▶ Assignment: All lines in the records below that hold "Video" are to be shown.

[Data entries]
.....
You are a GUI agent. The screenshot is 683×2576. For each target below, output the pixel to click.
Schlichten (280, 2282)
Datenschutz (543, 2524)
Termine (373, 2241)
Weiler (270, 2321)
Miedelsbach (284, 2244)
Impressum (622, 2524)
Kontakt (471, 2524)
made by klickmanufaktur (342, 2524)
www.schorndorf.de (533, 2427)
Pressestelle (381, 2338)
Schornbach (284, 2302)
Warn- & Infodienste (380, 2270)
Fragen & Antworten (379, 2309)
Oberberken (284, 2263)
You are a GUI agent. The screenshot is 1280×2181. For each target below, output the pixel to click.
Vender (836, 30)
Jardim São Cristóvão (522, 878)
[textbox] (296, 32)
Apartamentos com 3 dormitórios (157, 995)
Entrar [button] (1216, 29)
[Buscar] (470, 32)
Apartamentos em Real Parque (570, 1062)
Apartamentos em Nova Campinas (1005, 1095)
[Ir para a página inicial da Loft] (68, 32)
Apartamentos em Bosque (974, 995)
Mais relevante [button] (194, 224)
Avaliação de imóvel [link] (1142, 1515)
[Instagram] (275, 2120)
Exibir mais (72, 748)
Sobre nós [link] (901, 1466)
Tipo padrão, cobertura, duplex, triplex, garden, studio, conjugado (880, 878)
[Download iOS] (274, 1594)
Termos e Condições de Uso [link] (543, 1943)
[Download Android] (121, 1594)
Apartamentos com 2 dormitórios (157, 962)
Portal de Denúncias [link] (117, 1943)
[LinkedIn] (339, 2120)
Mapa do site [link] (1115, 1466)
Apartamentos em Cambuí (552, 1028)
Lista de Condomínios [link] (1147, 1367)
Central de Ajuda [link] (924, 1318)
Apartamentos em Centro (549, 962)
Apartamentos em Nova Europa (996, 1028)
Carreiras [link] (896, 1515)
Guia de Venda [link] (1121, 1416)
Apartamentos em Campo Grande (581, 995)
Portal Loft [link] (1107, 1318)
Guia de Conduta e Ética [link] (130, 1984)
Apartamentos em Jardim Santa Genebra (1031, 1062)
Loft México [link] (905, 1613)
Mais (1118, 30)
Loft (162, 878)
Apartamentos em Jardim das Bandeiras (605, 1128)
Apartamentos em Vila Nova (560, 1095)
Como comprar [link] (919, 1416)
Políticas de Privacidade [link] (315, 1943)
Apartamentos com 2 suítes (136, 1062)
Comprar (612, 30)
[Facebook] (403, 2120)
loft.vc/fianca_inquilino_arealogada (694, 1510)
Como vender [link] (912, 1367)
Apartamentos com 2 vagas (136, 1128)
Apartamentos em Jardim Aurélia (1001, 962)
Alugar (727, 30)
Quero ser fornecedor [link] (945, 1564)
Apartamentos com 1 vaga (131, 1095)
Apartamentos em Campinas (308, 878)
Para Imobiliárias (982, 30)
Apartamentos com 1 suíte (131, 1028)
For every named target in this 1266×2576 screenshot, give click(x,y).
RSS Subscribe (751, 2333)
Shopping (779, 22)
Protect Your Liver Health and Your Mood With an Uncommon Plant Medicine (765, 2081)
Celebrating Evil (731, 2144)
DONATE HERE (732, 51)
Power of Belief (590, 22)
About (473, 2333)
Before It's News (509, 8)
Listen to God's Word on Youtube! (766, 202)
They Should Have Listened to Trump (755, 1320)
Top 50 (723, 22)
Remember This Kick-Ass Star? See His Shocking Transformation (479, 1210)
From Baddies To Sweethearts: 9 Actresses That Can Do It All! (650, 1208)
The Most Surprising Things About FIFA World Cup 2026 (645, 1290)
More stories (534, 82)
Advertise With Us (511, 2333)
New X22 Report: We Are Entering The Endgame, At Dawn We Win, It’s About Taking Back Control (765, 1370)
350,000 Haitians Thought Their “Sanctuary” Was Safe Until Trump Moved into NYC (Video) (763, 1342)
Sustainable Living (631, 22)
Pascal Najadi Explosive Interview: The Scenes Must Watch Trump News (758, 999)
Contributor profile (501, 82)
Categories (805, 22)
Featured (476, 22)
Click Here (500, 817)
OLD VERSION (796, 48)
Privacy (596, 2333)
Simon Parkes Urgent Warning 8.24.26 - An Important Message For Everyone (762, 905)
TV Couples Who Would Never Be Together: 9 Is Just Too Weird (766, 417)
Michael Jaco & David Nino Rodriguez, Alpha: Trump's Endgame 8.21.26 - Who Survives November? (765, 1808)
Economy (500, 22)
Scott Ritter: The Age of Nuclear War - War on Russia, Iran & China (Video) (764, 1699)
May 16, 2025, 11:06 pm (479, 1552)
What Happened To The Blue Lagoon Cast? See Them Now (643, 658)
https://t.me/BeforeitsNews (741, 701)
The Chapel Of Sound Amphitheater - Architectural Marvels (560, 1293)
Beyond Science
.....
▶ Answer to this exercise:
350,000 Haitians Thought Their “Sanctuary” Was Safe Until Trump Moved into NYC (Video) (763, 1342)
Scott Ritter: The Age of Nuclear War - War on Russia, Iran & China (Video) (764, 1699)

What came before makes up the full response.